1 files changed, 12 insertions, 11 deletions
diff --git a/include/caffe/layers/batch_norm_layer.hpp b/include/caffe/layers/batch_norm_layer.hpp
index c38c8410..a26ad1a4 100644
--- a/include/caffe/layers/batch_norm_layer.hpp
+++ b/include/caffe/layers/batch_norm_layer.hpp
@@ -13,18 +13,19 @@ namespace caffe {
  * @brief Normalizes the input to have 0-mean and/or unit (1) variance across
  *        the batch.
  *
- * This layer computes Batch Normalization described in [1].  For
- * each channel in the data (i.e. axis 1), it subtracts the mean and divides
- * by the variance, where both statistics are computed across both spatial
- * dimensions and across the different examples in the batch.

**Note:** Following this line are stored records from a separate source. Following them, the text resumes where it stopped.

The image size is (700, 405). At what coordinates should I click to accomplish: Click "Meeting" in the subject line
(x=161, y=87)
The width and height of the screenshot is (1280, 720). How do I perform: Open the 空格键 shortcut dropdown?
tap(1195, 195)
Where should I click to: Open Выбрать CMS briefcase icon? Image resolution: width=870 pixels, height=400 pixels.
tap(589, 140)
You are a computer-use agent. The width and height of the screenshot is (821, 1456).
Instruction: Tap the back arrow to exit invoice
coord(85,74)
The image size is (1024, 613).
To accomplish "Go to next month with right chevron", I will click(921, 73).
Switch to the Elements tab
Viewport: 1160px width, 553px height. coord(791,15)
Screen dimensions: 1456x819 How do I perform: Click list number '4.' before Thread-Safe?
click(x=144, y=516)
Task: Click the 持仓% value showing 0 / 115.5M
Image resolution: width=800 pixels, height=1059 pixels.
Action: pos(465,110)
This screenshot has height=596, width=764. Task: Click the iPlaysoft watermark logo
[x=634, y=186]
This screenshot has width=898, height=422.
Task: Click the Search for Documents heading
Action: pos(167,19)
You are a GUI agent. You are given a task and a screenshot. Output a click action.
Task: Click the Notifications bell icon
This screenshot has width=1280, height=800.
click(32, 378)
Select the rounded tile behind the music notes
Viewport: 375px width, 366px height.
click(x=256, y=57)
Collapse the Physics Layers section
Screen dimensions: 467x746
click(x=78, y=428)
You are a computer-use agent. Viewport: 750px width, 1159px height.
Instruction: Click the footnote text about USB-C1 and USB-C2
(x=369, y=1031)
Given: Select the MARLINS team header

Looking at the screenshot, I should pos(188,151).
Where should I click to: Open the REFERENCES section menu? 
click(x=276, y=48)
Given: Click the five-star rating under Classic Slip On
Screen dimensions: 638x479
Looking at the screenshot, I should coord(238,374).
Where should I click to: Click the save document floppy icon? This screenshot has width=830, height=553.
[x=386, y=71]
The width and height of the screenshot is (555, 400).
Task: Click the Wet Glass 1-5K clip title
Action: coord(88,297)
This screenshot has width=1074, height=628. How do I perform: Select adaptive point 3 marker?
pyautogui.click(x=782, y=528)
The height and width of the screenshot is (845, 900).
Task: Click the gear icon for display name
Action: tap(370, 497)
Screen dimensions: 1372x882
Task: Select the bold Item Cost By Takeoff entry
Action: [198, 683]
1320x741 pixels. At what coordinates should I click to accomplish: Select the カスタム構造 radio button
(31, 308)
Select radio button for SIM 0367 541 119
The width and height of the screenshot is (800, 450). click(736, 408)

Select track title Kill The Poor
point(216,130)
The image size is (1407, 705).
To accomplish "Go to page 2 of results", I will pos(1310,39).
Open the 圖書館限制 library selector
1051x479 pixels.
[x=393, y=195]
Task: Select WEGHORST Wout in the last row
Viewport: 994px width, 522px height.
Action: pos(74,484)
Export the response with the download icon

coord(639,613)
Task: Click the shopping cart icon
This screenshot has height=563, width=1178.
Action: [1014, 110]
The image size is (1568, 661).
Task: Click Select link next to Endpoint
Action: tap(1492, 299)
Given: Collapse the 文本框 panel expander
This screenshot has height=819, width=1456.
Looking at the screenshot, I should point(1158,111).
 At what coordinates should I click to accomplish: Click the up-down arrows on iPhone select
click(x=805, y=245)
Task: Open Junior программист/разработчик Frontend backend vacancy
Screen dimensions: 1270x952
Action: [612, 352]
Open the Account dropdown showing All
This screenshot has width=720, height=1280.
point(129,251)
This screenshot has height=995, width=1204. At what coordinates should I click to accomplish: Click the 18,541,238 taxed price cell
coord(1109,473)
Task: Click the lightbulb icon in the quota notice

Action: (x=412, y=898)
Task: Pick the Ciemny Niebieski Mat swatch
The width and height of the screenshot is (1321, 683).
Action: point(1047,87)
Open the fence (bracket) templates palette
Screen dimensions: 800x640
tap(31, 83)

+ * This layer computes Batch Normalization as described in [1]. For each channel
+ * in the data (i.e. axis 1), it subtracts the mean and divides by the variance,
+ * where both statistics are computed across both spatial dimensions and across
+ * the different examples in the batch.
  *
- * By default, during training time, the network is computing global mean/
- * variance statistics via a running average, which is then used at test
- * time to allow deterministic outputs for each input.  You can manually
- * toggle whether the network is accumulating or using the statistics via the
- * use_global_stats option.  IMPORTANT: for this feature to work, you MUST
- * set the learning rate to zero for all three parameter blobs, i.e.,
- * param {lr_mult: 0} three times in the layer definition.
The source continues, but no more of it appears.